CVCA Session 2: Industrial Disruption at Warp Speed: Zero to Billions and Billions to Zero

This morning, in the Grand Ballroom of the Westin Bayshore Hotel in Vancouver, a group of panelists discussed the dramatic industry shifts at the 2011 CVCA Conference—Zynga, Groupon, PayPal exploding onto the scene and became billion-dollar companies, and traditional media companies that have plummeted to their deaths.

The session, titled “Industrial Disruption at Warp Speed: Zero to Billions and Billions to Zero,” went in-depth to tackle the rise of fall of these companies and their industries. Moderated by Chris Albinson, Managing Director, Panorama Capital, the event was presented by Deanna Brown, CEO, Federated Media Publishing Inc.; Paul Bernard, Head of Business Development, Nokia; Albert Dobron, Managing Director, Providence Equity Partners LLC; and Matt Klainer, Business Development Manager, Google.

The conversation has shifted—what industries will next see advancing technologies and the social revolution sweep them off their feet?

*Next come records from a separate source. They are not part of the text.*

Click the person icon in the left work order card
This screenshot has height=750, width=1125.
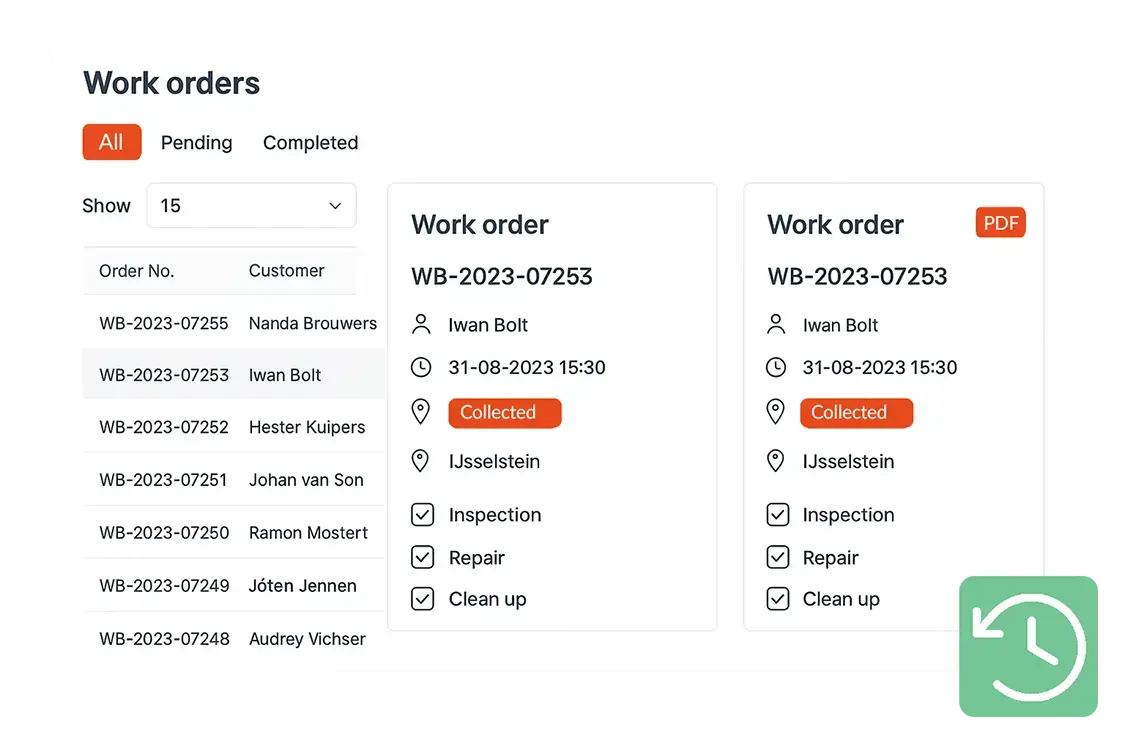421,325
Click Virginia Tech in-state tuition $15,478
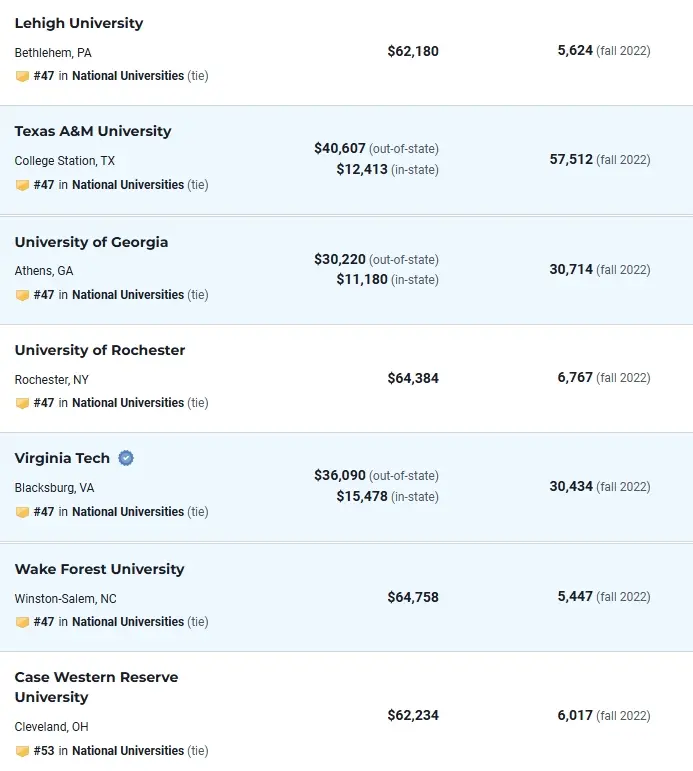The image size is (693, 771). pyautogui.click(x=362, y=496)
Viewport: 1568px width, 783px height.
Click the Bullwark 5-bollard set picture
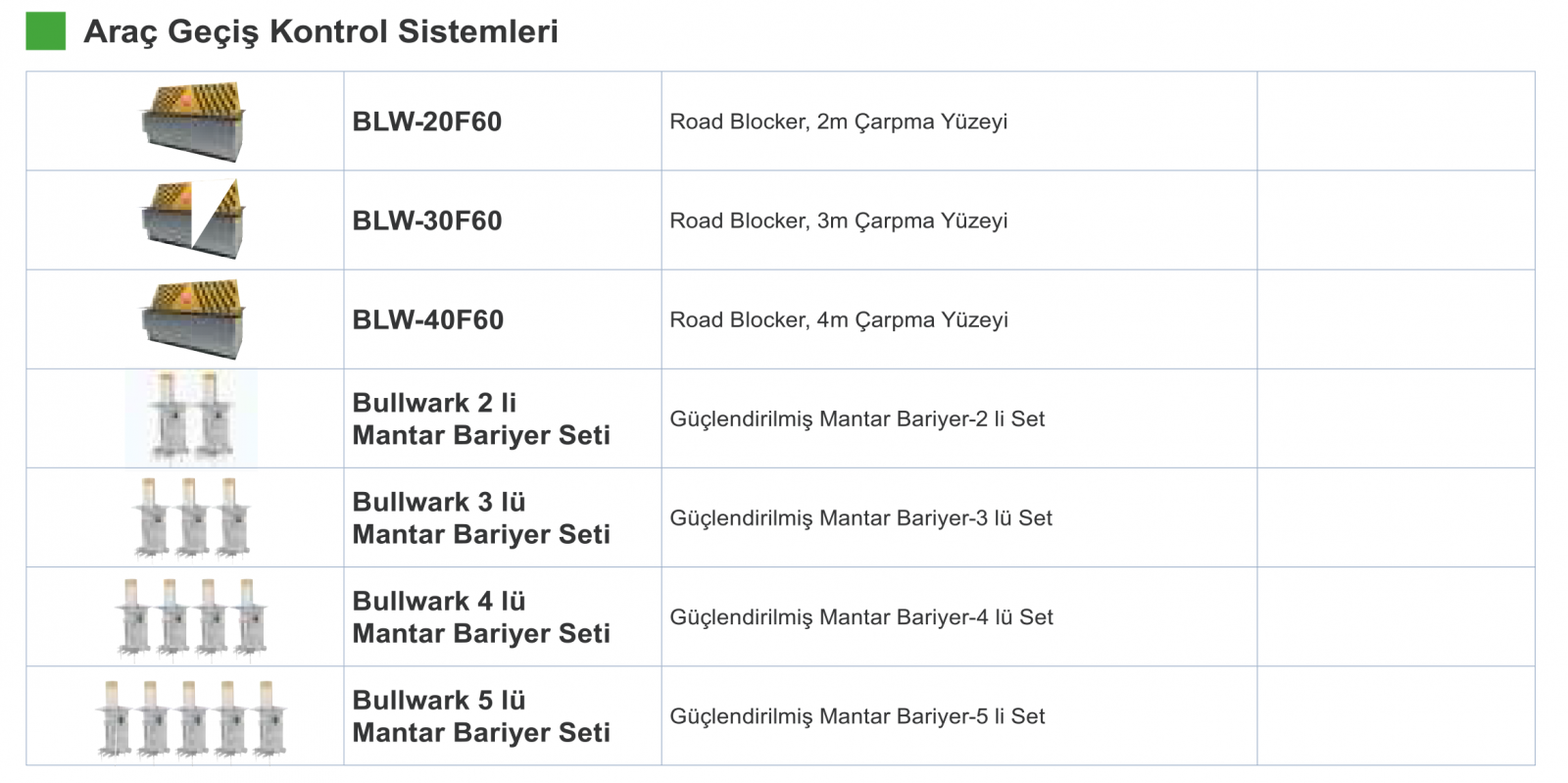(x=191, y=718)
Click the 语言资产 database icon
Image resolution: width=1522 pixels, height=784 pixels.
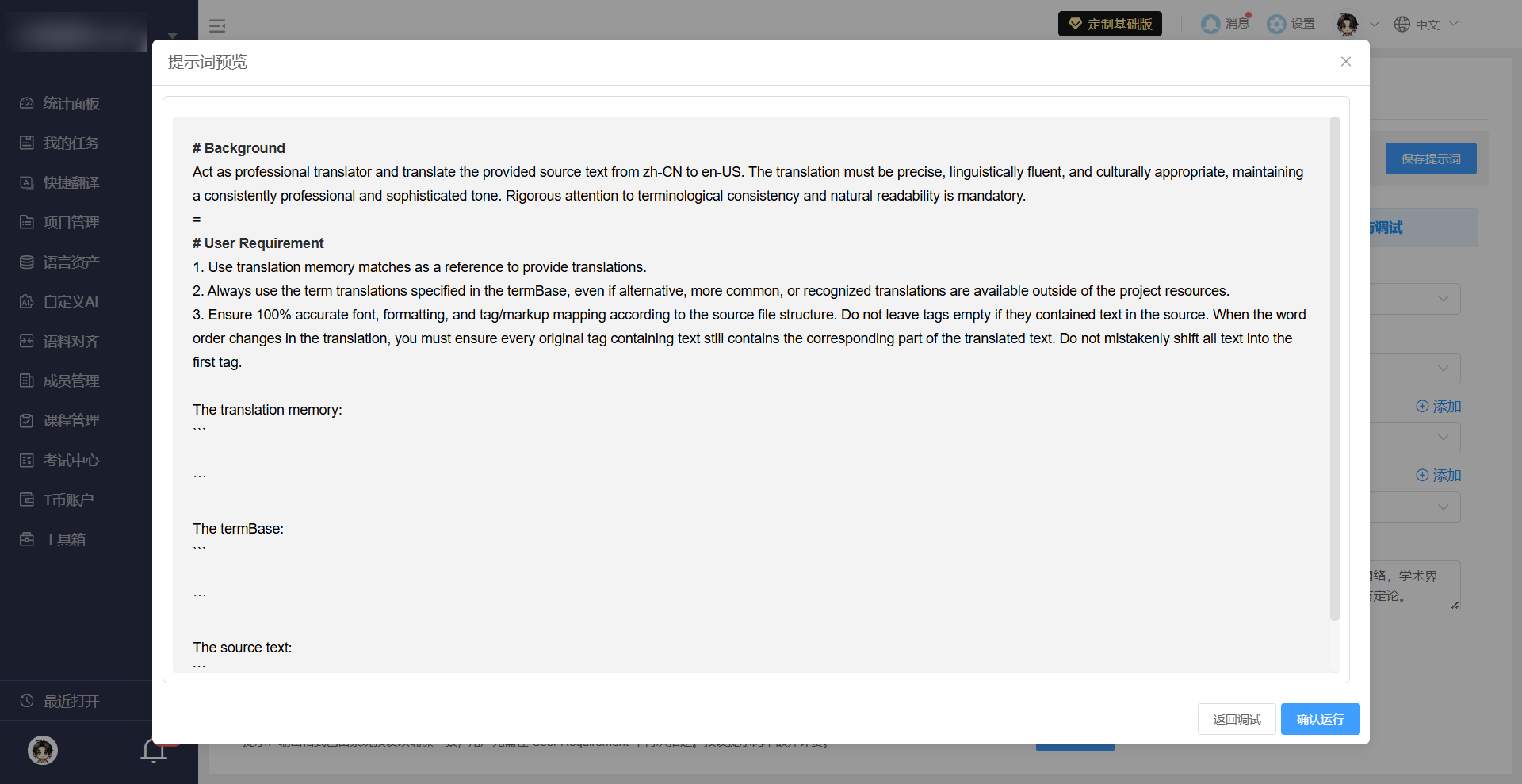point(27,262)
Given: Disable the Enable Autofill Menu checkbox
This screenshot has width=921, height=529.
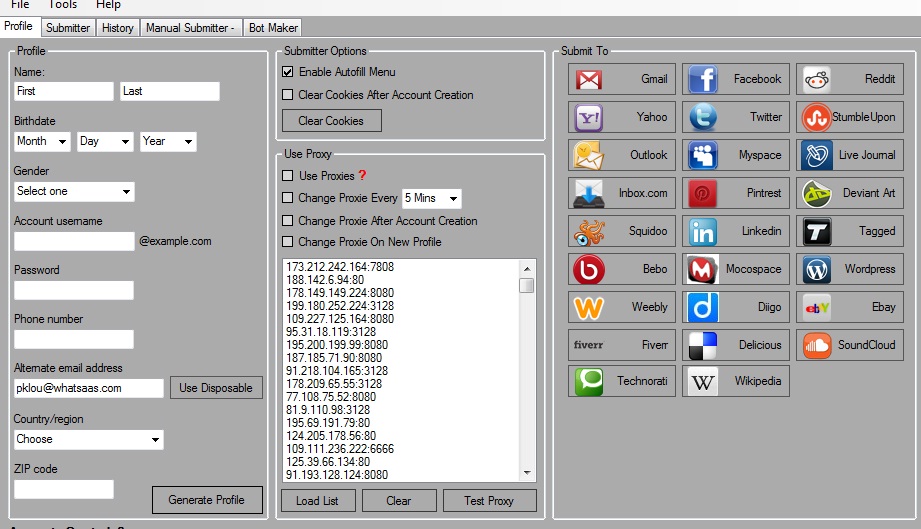Looking at the screenshot, I should point(288,72).
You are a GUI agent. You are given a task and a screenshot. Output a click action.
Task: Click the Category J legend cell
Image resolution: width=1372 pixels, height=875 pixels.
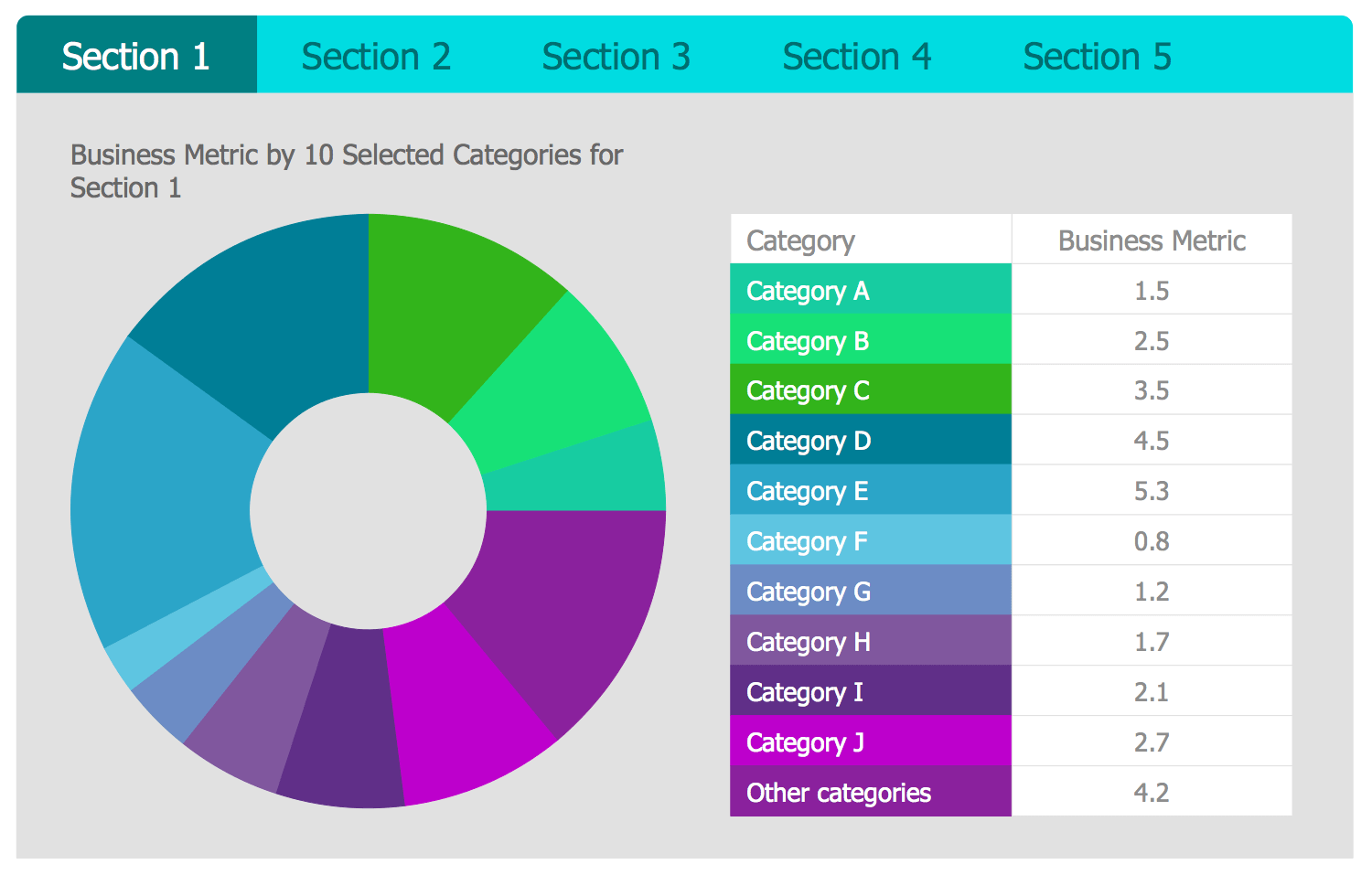click(x=870, y=742)
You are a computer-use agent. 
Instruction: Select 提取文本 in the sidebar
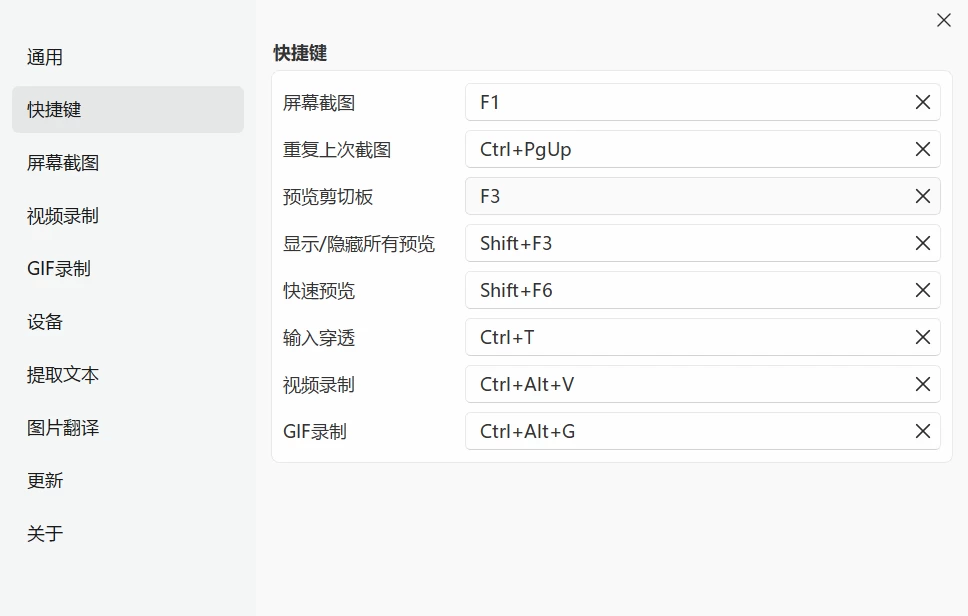click(x=63, y=375)
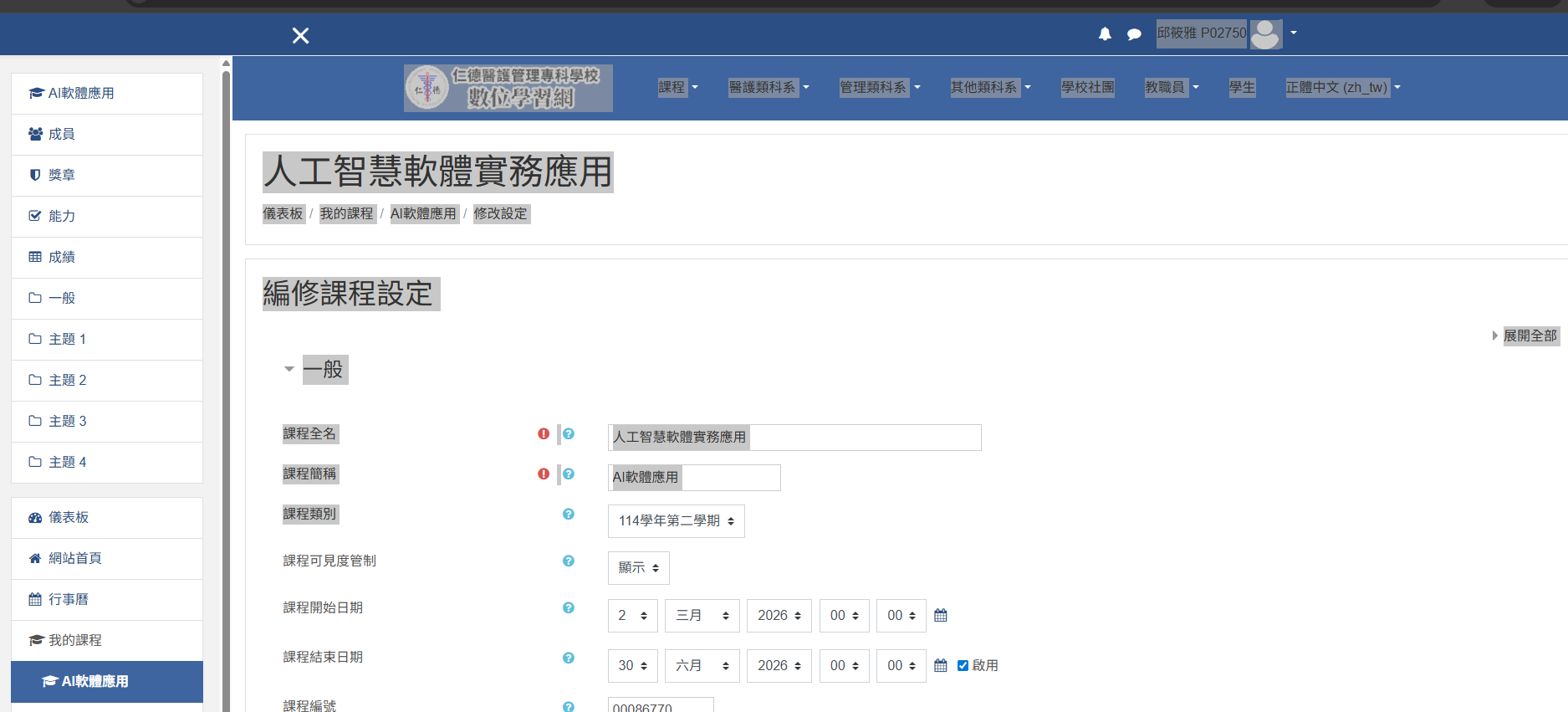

Banking, law firms, ad agencies, retail, carriers… or something completely unexpected? When turmoil bubbles, these experts know that there are threats, but also opportunities—and from destruction comes new creation. Still, questions remain: who will be hit, and when?

Chris Albinson opened up the presentation by ripping through some slides showing off mind-blowing stats—the billions of smart mobile devices floating around the world, the trillions of dollars flowing through internet-based economies, and staggering trend lnes leading to a new world. Amazon rendered Borders bankrupt, Netflix rendered Blockbuster bankrupt, Twitter, LinkedIn, and Facebook are pushing many traditional media companies to the brink of destruction.

The panel is almost unanimously worried not about news, media, or journalism, but about print and ink publications. Google’s Matt says that existing papers should not go bankrupt—they have established reputations to build new foundations on. They need to pivot, alter their business model, become local content curators and aggregators—paper may be dead or dying, but that’s no reason for these companies to die with it. That just doesn’t make sense. 

What about other industries? Are companies like Hulu killing traditional cable companies? Hulu is a success but the panel says cable companies learned from the music industry and media companies—don’t let others pirate and distribute your content outside of your control.  Even though Hulu is growing, TV viewing is still up. The market is growing; media consumption is up. And things like Google TV benefit traditional companies by making television viewing smarter and more integrated with the web. It’s up to these traditional companies to ride the wave though or they will drown.

Video consumption is poised to grow but it’s poised to grow on mobile devices like tablets and smartphones and laptops, not television sets. So there is a tremendous opportunity that can be seized by either old cable companies or startups. It’s about who can execute on key ingredients like personalization.

Is Beyond the Rack putting Winners out of business? Is putting Shoppers Drug Mart out of business? When people shop now, they use their mobile device to compare prices—maybe they’ll try your store’s clothes on or look at your store’s TV, but if they like it, they’ll order it wherever is cheaper. And they can make this decision by checking multiple stores in a matter of seconds. Facebook is also a crucial cog in the machine as a recommendation to a product or service will trump any amount of advertising and marketing by the company, and Facebook allows such social interactions to occur naturally and easily.

Next on the chopping block? Yellow Pages, sliced open by the likes of Groupon and kin. One panellist notes that his kids will never, ever touch a yellow pages or white pages book, rendering their future prospects nil. 

Shouting versus conversating: during a TV show when ads hit, the content experience is disruptive, The advertiser is shouting at the consumer. This doesn’t go over well anymore. Companies now need to engage in conversation with consumers instead. Utilize social media. Open up, listen, be a friend. New gen consumers no longer possess a tolerance for shout ads. 

Finally, what damage can Google’s new NFC-capable phones (mobile payments) do to the banking industry? Google’s panelist insists the company has no interest in battling banks, but it’s hard to argue that it doesn’t add massively valuable data to Google’s mine and pull consumers away from engaging directly with financial institutions. Nokia’s panelist concludes that smartphone payments are not disruptive to the banking industry. (Note: Google’s NFC will be on trial in San Fran and New York, rolling out elsewhere in the U.S. throughout the year with no set date on a Canadian launch.)